San Francisco Giants Redefine Baseball's Winning Formula
If 2010 was special, then 2012 was special-er.
The ultimate smack in the face is the San Francisco Giants going into every round of the 2010 playoffs as underdogs, then going into the playoffs two years later as underdogs once again.
In 2012, the Giants smacked back and won their second World Series title in three years—a feat not accomplished by a National League team since the 1975 and '76 Cincinnati Reds' Big Red Machine.
Major League Baseball, take notice—the Giants know something the rest of you do not.
If 2010 hinted at the new winning formula in baseball, then in 2012 it made its definitive case.
The San Francisco Giants' formula is simple: Great pitching, plus timely hitting from players with not-so-memorable names equal championships.
San Francisco won the 2012 World Series based on their great starting pitching, a shut-down bullpen and professional players that know how to hit a baseball (see Marco Scutaro).
"If sports are copycats, if everyone tries to copy a winning formula, I think what you might see around baseball coming soon is the following: An emphasis on pitching like never before—not just in the starting staff but in the bullpen as well, one or two cornerstone position players and that's really it."
Is this baseball's new winning formula?
Now, maybe Bruce was reaching just a tad for emphasis, but the Giants won the World Series in 2010 and 2012 with this exact formula. Of course, money-hungry executives and businessmen get in the way of crafty formulas like this, and rarely does a team not throw fistfuls of cash at the best free agent available that offseason.
However, the Giants have set the bar high for how a franchise is to be run. We can say it starts at the top. Giants' president Larry Baer has marketed the Giants brand like no other team in sports over the past few seasons, as was evident from opponents' ballparks being filled with orange and black wherever the team traveled in 2012 Even more, they sold out every single game this season without an offense worth writing home about.
Why is this team so marketable, so captivating and so successful?
It is their winning formula, a good part of which is an emphasis on homegrown talent.

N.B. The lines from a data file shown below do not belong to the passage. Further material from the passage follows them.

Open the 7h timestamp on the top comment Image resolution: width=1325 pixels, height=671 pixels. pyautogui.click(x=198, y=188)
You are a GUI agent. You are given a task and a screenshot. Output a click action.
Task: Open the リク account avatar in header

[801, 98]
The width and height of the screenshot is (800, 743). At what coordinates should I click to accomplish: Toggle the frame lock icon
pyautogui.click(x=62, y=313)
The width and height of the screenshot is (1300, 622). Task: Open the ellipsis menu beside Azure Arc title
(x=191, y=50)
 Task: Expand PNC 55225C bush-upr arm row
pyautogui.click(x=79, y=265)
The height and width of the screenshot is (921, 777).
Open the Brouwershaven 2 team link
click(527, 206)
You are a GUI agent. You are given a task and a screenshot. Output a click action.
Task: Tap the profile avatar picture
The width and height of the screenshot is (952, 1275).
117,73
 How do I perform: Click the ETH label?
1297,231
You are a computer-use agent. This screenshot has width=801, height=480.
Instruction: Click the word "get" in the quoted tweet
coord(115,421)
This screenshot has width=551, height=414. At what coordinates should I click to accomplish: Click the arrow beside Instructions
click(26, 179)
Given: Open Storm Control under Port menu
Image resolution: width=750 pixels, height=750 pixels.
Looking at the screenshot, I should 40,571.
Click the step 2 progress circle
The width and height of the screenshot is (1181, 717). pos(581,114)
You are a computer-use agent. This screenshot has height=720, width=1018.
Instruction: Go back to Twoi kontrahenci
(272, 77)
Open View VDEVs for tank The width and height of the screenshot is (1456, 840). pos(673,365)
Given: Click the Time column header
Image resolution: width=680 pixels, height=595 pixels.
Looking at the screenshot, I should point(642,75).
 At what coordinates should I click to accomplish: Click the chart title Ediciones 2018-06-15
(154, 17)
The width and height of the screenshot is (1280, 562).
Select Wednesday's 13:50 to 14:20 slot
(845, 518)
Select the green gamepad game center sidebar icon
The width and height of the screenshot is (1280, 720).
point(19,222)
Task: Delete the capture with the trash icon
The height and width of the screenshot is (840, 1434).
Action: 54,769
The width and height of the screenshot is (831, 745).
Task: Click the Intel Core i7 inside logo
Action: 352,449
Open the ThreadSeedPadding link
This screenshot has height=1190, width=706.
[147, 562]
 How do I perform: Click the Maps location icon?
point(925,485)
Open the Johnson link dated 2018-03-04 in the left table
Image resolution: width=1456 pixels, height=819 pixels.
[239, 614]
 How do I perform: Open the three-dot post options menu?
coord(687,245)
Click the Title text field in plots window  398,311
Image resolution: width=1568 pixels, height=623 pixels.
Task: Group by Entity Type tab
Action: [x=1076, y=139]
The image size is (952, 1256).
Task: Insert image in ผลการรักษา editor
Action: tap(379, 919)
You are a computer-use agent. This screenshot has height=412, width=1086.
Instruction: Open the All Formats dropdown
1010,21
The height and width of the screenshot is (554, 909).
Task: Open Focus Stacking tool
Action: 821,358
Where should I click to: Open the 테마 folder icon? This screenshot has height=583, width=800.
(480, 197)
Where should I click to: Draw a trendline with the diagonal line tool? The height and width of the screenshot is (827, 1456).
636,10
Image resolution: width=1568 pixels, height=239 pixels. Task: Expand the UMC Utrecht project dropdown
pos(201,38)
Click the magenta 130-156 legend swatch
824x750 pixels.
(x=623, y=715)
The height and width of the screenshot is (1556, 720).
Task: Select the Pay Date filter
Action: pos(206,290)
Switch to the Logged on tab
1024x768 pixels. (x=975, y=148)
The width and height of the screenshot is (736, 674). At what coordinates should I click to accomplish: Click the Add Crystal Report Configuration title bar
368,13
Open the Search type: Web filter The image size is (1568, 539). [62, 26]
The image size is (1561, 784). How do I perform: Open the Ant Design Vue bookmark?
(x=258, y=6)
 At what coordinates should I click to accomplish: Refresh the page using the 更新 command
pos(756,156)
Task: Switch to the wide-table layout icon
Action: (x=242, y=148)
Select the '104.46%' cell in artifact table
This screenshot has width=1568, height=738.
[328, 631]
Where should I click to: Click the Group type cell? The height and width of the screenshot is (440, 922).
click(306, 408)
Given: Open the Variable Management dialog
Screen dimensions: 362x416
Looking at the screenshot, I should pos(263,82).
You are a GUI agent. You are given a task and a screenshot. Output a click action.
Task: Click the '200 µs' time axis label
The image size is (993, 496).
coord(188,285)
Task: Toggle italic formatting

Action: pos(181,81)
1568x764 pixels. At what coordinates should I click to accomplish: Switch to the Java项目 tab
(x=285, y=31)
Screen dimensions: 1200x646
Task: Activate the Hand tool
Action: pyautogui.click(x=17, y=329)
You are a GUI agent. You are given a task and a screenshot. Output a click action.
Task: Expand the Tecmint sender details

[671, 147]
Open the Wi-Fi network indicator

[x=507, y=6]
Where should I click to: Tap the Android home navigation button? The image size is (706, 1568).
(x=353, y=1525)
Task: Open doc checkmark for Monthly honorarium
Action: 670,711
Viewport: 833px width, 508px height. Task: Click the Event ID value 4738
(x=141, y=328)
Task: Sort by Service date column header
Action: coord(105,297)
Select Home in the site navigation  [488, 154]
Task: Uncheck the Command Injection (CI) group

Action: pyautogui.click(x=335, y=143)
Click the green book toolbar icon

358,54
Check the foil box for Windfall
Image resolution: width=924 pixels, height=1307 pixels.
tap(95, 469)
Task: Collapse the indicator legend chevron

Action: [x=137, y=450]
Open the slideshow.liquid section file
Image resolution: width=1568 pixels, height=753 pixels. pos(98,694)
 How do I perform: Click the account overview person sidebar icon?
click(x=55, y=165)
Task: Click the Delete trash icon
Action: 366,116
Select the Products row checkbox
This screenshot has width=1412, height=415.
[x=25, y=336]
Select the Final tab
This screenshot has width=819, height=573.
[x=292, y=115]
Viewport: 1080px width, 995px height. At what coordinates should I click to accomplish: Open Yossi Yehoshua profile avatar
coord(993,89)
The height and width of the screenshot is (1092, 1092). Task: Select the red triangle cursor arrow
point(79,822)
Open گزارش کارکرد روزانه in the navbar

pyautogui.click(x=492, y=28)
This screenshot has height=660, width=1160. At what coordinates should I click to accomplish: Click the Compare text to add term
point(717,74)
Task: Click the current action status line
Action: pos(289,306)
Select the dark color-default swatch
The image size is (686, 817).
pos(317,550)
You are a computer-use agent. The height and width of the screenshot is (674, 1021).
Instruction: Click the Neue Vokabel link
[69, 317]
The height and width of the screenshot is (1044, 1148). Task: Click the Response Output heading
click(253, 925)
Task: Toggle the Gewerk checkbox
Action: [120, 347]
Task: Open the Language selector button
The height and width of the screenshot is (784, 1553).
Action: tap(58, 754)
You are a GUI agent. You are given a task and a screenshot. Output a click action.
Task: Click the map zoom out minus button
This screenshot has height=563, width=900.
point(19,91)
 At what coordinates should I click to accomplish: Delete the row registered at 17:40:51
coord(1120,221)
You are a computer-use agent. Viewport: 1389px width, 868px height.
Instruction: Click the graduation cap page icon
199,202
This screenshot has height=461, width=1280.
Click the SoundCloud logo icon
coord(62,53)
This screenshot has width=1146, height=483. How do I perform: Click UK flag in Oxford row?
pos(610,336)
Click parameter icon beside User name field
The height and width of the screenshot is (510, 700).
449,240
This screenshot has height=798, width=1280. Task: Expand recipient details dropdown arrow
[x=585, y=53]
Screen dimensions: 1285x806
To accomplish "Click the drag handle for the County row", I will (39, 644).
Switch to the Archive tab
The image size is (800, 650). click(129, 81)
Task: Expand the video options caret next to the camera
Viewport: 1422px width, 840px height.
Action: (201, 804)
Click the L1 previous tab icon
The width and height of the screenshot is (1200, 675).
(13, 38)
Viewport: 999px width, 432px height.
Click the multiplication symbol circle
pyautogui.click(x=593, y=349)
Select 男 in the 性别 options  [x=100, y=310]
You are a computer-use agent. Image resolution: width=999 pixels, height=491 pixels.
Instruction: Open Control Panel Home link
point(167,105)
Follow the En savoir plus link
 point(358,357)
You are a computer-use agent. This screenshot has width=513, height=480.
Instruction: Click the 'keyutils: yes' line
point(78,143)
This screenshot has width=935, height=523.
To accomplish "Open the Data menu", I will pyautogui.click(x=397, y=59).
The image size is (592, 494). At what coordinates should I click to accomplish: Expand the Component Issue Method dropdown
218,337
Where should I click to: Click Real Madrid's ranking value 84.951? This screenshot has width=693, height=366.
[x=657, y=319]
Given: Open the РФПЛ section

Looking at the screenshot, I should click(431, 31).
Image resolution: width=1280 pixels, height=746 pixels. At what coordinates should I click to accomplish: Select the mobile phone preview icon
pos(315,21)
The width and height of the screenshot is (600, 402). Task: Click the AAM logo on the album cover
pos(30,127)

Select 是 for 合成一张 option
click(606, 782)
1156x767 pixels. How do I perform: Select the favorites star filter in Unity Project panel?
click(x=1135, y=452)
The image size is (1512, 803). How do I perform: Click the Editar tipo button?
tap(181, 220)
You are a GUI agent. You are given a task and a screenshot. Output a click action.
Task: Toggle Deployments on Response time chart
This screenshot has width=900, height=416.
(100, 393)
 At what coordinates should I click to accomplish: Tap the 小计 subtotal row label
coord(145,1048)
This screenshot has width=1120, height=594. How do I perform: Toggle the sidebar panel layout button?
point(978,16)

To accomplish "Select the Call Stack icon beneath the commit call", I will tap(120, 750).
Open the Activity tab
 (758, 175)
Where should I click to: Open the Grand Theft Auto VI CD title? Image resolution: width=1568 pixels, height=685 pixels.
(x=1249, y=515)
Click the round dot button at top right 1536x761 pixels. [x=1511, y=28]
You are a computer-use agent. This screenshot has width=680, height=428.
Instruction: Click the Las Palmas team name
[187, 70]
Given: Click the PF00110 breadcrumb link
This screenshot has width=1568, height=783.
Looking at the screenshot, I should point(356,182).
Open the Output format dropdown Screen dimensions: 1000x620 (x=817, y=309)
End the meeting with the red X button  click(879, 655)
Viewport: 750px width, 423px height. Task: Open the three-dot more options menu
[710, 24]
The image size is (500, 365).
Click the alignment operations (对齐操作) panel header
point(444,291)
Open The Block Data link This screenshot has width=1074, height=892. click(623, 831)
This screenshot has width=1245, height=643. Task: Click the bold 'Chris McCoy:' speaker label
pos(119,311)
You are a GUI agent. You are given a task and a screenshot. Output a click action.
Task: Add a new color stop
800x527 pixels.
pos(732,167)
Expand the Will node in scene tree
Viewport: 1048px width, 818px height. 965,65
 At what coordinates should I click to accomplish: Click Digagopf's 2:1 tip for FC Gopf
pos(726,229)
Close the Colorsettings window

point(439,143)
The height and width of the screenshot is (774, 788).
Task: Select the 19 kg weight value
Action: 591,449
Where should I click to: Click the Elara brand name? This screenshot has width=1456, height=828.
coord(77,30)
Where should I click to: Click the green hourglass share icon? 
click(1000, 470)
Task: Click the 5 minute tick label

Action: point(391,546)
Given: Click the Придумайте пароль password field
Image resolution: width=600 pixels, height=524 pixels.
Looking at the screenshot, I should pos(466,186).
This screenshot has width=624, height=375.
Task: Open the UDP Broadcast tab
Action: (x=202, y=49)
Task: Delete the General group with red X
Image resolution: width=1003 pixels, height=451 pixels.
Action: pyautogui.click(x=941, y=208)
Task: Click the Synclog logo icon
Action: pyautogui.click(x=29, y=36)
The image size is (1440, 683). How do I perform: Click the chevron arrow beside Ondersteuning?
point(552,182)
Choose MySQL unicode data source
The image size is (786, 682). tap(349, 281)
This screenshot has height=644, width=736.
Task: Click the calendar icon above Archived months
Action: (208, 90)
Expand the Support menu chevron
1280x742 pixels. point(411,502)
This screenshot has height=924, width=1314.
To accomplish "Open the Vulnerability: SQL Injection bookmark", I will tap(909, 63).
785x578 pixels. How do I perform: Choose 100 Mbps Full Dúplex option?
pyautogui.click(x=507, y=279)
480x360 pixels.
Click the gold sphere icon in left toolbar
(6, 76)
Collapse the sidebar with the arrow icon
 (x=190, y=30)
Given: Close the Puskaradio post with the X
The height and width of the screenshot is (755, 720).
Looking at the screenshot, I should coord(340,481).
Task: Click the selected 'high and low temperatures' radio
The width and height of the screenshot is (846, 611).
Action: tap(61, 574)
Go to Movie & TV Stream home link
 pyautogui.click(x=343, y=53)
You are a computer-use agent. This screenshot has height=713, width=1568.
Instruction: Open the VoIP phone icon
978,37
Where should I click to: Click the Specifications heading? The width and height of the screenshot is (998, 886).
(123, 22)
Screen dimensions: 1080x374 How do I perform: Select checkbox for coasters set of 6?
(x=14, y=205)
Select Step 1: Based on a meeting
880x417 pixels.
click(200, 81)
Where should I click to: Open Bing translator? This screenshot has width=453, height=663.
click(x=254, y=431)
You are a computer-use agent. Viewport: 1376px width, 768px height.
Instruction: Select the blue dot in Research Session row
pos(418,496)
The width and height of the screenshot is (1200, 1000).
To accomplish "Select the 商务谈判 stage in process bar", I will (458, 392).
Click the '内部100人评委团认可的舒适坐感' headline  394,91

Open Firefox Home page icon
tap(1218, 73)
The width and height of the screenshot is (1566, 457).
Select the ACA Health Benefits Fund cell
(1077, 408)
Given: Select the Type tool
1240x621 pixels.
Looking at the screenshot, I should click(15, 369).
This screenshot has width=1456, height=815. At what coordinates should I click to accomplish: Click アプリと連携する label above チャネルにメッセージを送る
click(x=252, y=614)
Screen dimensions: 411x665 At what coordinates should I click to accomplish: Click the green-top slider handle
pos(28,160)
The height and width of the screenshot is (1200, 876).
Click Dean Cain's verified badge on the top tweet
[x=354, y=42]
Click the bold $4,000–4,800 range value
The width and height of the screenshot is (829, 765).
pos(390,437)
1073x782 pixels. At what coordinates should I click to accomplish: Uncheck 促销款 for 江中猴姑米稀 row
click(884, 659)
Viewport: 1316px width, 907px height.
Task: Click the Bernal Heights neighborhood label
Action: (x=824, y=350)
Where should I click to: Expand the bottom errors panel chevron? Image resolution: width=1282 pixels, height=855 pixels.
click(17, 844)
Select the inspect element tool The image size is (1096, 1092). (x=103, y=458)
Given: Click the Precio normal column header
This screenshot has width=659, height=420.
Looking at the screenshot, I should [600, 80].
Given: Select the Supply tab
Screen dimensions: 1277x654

Tim Lincecum, Matt Cain, Madison Bumgarner, Sergio Romo, Pablo Sandoval, Brian Wilson, Buster Posey, Brandon Crawford, Brandon Belt, Ryan Vogelsong, etc. The list goes on and on.
When Barry Bonds left, the Giants franchise completely started over, farming young drafted talent to hopefully develop into key pieces of a successful winning team down the road. What they got was a core group of players that could very well lead the franchise to more than just a successful winning team—how about a dynasty?
No way did GM Brian Sabean intend things to develop in this manner. No GM intends on structuring his team to be pitching-heavy and completely lacking in offense, but maybe that is the winning formula now.
Nothing is changing in San Francisco. The team will continue to be constructed around its pitching, of which the likes of Lincecum, Cain and Bumgarner will be front and center. The bullpen is also a focal point that Sabean understands well. But Posey will be that cornerstone in the Giants' lineup, and Crawford, Belt and Sandoval are all along for the ride.
This is the new brand of winning baseball—get used to it. As basic and bland is it, it works.
The Giants took notice of this a long time ago, and the rest of baseball is taking notice now that San Francisco is set up for a high level of baseball over the next several seasons.